David Brindle of The Guardian discussed ageism in the public sector and in public policy. The public sector, he said, is not ready for ageing or sufficiently adapting itself to it, and its inadequate response can be seen as implicitly ageist in itself. Ageism can be unconscious, as with the frequent comments such as “what do you expect at your age” encountered in health services, or arguably the under-provision of local services for older people may result from an ageist mindset. The public sector’s failure so far to benefit from the positive contribution of older people can be linked to a global failure of business to capitalise on the potential of older consumers. David talked about the widespread perception encouraged by some politicians and think tanks that the baby boomers have done well at the expense of younger generations: this was contradicted by widespread inequality and poverty among older as well as younger people.

Participants put questions and comments to Hannah, Amanda and David in two sessions. Subjects discussed included:

How important is digital inclusion and what can be done to encourage it? Amanda stressed the importance of getting businesses to reach out to older people, Amanda pointed out that while important it’s not a panacea – you can’t end loneliness with an app.

What should we think of celebrities being used as role models for ageing? While they may well show positive images, it is nevertheless problematic to have privileged celebrities appearing to lecture people. Saying it is wonderful that someone can “still” do something may show an implicit ageist assumption that they should no longer be able to do so.

Transport: poor provision can be an obstacle to people ageing successfully and to people of all ages contributing to society. Examples given were hospitals being poorly served by bus routes, and lack of disability awareness in some London boroughs.

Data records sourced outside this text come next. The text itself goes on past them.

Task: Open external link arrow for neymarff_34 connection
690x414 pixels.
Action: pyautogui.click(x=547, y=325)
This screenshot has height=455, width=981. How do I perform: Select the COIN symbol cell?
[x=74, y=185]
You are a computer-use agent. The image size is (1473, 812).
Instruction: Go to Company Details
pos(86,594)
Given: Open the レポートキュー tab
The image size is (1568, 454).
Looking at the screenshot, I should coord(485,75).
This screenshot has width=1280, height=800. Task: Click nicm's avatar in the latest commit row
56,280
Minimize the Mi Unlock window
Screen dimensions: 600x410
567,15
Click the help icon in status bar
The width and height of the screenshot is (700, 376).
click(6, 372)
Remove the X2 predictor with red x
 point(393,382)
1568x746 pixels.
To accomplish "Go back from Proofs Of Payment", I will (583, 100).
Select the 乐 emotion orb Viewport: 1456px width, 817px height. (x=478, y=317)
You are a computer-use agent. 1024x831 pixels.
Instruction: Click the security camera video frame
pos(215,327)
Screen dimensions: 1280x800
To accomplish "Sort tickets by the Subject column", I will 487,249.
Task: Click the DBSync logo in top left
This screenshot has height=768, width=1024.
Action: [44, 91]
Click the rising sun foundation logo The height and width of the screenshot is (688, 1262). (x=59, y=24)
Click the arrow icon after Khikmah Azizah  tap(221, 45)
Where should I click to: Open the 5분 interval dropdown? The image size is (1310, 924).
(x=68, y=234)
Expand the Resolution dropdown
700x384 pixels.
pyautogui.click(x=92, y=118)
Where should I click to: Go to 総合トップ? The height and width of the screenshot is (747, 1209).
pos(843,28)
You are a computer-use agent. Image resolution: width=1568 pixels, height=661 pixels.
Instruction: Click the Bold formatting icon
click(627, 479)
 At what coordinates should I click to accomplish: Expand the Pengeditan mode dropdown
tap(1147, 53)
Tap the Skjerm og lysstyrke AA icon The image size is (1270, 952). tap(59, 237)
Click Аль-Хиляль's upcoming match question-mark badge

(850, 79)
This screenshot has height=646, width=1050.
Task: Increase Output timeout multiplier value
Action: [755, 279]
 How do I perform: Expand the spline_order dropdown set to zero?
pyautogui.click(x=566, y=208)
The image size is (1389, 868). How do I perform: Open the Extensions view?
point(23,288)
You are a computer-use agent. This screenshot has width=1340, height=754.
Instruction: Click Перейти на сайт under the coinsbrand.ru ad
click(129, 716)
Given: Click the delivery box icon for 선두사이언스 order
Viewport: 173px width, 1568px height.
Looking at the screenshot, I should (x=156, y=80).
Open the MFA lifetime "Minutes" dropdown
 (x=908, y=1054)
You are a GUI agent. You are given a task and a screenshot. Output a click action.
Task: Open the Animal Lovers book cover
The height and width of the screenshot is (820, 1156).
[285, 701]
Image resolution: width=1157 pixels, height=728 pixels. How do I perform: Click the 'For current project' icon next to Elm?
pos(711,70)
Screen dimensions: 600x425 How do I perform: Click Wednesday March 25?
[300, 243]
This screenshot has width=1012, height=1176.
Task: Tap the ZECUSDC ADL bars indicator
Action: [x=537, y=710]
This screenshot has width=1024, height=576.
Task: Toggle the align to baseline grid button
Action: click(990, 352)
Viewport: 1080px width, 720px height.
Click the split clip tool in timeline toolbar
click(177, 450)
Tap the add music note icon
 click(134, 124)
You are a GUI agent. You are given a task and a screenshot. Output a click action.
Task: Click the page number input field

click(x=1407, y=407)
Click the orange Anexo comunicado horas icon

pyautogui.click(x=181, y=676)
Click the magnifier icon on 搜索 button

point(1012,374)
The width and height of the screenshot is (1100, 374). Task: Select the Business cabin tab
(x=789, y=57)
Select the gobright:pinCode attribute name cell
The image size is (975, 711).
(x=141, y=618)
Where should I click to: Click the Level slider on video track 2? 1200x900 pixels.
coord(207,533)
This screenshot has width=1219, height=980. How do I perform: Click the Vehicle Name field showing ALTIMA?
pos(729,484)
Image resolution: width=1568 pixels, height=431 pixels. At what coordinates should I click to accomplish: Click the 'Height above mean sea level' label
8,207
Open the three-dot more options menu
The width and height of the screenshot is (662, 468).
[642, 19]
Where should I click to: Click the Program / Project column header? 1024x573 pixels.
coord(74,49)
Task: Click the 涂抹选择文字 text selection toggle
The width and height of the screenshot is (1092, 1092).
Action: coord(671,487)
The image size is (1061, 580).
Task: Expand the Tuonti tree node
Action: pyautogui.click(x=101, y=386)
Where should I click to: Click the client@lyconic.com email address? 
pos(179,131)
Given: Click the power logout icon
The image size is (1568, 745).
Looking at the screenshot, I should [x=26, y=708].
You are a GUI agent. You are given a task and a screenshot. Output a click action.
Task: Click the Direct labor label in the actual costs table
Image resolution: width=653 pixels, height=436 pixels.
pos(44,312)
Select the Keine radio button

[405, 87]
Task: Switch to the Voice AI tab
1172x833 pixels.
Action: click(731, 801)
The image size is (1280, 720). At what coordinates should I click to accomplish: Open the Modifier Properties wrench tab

Amanda was asked by one participant to ensure that the GLA publishes annual figures on the age breakdown of GLA staff and of those laid off or leaving the GLA.

What (more) could the media do to oppose ageism? A participant thought that “the media is more ageist now than when I was young”. One related suggestion was to push for a universal person-centred approach to health services.

What would a human rights-based approach to the life course look like and how can we encourage active approaches as part of public sector devolution?

Perceptions of the “baby boomers” and inequality: David agreed with a comment from the floor that inequality is driven by the labour market and differences in educational opportunity. It was also important to see the major differences in the position of people currently in their 50s and 60s and those aged 90+, and to avoid lumping all older people together.


The day had started with participants putting up on a wall ways in which they themselves had been ageist, to make the point that ageism is everyone’s responsibility.

After the speakers and question and answer sessions, the conference broke into table discussions where participants were asked to come up with one personal action for themselves and one for their organisation if part of one, and each table then had to agree on one priority action.

These were the agreed priority actions from the table groups:

Organisations must make themselves welcoming to all (individuals too)!

Challenge those who say the young are the future and the old should step aside

Challenge age stereotypes, especially in the NHS (for example the importance of your date of birth)

Campaign to End Loneliness: the solution lies with older people themselves using and passing on their skills

Monitoring to allow organisations to challenge age discrimination

Challenge ageism in conversations with our friends.  Organisations should encourage more intergenerational work.

Ask your local Council to be able to address a meeting on ageism

Challenge ageism when you see it, and challenge your own ageist attitudes!

After Meena Patel and Mervyn Eastman had thanked the speakers and participants, Mervyn closed the day by calling for a campaign against ageism in the government, the age sector, the media and ourselves.